**Problem to work on:** Copy each line of the records below, from the first through the one that contains "水稻无人农场 (451, 2419)", exactly as written.

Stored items
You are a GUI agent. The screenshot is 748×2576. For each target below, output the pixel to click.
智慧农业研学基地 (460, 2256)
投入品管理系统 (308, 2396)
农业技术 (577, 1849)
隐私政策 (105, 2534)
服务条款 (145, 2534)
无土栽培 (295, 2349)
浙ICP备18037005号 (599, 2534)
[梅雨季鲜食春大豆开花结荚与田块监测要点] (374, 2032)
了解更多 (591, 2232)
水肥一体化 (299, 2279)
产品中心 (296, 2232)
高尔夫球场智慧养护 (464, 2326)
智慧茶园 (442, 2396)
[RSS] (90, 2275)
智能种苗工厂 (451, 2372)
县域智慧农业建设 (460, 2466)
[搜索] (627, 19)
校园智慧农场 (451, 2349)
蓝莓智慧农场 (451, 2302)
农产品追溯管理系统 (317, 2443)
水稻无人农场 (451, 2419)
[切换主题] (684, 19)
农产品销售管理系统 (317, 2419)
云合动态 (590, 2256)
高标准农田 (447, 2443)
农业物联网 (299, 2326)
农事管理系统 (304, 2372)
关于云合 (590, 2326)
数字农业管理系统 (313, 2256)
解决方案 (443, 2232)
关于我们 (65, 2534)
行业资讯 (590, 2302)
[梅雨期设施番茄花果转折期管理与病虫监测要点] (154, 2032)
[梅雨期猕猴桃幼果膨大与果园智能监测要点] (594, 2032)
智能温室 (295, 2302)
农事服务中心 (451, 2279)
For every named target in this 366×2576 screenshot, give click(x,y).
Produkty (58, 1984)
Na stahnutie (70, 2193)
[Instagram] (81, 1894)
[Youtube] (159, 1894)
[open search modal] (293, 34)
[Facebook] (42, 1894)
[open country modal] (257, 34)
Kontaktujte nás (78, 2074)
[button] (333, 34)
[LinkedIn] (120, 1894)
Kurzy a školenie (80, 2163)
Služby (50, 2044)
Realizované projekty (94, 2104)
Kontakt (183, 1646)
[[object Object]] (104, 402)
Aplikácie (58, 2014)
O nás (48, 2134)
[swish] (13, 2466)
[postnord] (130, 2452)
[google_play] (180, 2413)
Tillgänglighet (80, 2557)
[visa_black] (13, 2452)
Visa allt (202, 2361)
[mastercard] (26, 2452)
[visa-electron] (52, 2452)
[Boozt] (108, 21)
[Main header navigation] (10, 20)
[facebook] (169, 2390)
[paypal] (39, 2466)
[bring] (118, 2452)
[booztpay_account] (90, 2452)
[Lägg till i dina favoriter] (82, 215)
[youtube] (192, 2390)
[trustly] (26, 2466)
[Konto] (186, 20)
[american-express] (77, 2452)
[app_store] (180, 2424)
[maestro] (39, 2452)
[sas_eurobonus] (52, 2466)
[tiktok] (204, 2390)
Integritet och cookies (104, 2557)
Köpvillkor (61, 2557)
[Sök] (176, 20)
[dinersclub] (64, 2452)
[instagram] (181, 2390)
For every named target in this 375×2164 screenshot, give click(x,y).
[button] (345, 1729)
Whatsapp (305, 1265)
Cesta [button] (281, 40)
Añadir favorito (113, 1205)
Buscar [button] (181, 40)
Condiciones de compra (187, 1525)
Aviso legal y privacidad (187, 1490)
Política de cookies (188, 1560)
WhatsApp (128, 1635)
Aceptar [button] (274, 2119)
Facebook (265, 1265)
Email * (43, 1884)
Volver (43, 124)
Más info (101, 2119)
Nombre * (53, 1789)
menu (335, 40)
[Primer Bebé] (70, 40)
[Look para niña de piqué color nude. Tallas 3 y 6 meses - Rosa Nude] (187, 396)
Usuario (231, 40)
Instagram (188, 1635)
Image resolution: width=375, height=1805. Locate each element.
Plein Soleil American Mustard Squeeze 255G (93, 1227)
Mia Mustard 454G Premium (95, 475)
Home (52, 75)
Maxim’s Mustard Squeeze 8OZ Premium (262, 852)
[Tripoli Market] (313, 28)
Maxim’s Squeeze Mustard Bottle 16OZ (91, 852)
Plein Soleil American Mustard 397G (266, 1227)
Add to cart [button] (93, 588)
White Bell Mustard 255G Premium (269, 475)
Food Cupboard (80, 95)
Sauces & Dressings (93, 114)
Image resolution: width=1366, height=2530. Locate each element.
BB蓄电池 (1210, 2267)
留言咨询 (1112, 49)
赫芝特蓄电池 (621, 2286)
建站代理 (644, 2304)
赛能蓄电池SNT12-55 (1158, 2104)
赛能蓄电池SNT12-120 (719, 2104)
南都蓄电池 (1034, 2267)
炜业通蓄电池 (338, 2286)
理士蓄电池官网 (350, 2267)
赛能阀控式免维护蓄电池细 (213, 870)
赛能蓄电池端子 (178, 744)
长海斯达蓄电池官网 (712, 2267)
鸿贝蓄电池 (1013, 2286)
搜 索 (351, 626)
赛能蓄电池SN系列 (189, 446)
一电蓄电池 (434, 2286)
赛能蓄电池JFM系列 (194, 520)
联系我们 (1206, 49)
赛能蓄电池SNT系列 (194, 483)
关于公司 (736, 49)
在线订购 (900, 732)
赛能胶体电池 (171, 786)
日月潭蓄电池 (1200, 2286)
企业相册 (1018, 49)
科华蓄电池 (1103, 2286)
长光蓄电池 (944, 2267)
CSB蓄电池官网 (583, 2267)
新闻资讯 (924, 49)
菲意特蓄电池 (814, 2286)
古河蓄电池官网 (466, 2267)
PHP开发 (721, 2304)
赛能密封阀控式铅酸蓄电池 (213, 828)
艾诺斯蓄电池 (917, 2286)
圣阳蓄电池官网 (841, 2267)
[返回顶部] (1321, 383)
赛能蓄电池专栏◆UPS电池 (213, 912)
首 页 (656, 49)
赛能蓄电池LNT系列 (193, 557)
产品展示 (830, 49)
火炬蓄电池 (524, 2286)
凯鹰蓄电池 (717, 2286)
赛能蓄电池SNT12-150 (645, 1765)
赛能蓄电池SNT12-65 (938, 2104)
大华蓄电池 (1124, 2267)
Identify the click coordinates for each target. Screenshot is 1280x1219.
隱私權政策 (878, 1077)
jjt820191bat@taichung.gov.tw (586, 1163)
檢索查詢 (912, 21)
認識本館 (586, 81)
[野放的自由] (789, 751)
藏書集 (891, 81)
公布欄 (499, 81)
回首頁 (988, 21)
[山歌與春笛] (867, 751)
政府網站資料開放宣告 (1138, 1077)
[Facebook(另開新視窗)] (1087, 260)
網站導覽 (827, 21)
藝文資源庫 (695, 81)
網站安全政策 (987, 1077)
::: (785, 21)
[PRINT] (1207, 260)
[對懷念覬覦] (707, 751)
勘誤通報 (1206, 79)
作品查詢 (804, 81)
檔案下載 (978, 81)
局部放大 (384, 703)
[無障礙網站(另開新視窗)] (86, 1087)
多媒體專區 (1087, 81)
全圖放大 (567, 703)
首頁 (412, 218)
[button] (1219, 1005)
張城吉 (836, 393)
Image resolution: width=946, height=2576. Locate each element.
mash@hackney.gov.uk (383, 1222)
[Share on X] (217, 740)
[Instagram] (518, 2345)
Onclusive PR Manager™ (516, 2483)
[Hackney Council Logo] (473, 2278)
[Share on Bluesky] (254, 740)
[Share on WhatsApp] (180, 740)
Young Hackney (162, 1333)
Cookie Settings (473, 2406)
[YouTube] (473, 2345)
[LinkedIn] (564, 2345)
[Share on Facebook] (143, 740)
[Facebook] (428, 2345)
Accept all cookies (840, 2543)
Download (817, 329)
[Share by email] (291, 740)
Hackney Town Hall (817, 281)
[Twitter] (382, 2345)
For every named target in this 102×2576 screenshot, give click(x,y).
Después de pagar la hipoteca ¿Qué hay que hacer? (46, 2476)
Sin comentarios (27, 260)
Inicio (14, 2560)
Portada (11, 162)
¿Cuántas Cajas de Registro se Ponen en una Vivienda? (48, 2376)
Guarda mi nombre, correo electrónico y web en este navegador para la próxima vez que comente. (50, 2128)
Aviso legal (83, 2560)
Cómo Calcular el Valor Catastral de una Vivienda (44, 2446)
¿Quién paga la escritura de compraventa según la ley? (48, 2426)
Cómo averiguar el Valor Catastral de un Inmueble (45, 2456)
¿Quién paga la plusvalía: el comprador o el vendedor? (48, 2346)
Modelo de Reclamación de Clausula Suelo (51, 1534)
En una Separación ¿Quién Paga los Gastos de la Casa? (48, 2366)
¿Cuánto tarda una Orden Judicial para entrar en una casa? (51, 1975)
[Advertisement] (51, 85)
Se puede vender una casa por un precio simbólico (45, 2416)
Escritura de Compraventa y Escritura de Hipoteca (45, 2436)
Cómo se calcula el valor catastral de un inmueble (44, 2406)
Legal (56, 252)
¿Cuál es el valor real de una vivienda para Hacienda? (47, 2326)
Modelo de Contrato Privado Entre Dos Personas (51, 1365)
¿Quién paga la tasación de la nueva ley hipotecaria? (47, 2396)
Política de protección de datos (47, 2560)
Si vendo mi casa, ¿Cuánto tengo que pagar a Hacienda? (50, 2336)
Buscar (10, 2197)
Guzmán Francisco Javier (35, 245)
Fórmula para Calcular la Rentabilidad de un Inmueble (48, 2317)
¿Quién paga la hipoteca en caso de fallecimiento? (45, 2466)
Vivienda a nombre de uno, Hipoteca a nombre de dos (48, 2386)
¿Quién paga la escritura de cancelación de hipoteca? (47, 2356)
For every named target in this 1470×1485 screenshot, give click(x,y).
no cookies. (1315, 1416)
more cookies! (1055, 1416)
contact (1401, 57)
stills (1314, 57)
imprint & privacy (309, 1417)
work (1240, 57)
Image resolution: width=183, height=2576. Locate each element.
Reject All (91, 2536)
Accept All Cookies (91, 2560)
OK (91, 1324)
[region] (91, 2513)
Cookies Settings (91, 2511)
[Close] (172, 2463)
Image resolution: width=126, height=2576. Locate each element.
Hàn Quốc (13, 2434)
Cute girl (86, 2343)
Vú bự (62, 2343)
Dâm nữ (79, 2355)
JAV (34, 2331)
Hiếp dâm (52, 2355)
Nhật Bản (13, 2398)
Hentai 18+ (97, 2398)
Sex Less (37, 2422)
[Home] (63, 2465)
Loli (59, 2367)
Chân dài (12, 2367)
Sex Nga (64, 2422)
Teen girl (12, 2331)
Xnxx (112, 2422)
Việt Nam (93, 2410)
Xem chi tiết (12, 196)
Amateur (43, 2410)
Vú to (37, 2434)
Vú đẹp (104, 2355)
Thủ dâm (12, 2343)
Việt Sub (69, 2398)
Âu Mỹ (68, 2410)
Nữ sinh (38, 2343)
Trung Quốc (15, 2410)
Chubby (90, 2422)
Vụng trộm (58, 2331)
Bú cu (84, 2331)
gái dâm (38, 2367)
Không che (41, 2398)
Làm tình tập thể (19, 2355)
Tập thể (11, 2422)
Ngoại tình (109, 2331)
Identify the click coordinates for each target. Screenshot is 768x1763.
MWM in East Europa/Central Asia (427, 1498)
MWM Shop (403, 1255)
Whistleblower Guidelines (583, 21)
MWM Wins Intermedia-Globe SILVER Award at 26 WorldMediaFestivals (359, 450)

**Response below:**
You are a GUI agent. The screenshot is 748×2576. For each target below, output the pixel to click.
智慧农业研学基地 (460, 2256)
投入品管理系统 (308, 2396)
农业技术 (577, 1849)
隐私政策 (105, 2534)
服务条款 (145, 2534)
无土栽培 (295, 2349)
浙ICP备18037005号 (599, 2534)
[梅雨季鲜食春大豆开花结荚与田块监测要点] (374, 2032)
了解更多 (591, 2232)
水肥一体化 (299, 2279)
产品中心 (296, 2232)
高尔夫球场智慧养护 (464, 2326)
智慧茶园 (442, 2396)
[RSS] (90, 2275)
智能种苗工厂 (451, 2372)
县域智慧农业建设 (460, 2466)
[搜索] (627, 19)
校园智慧农场 (451, 2349)
蓝莓智慧农场 (451, 2302)
农产品追溯管理系统 (317, 2443)
水稻无人农场 (451, 2419)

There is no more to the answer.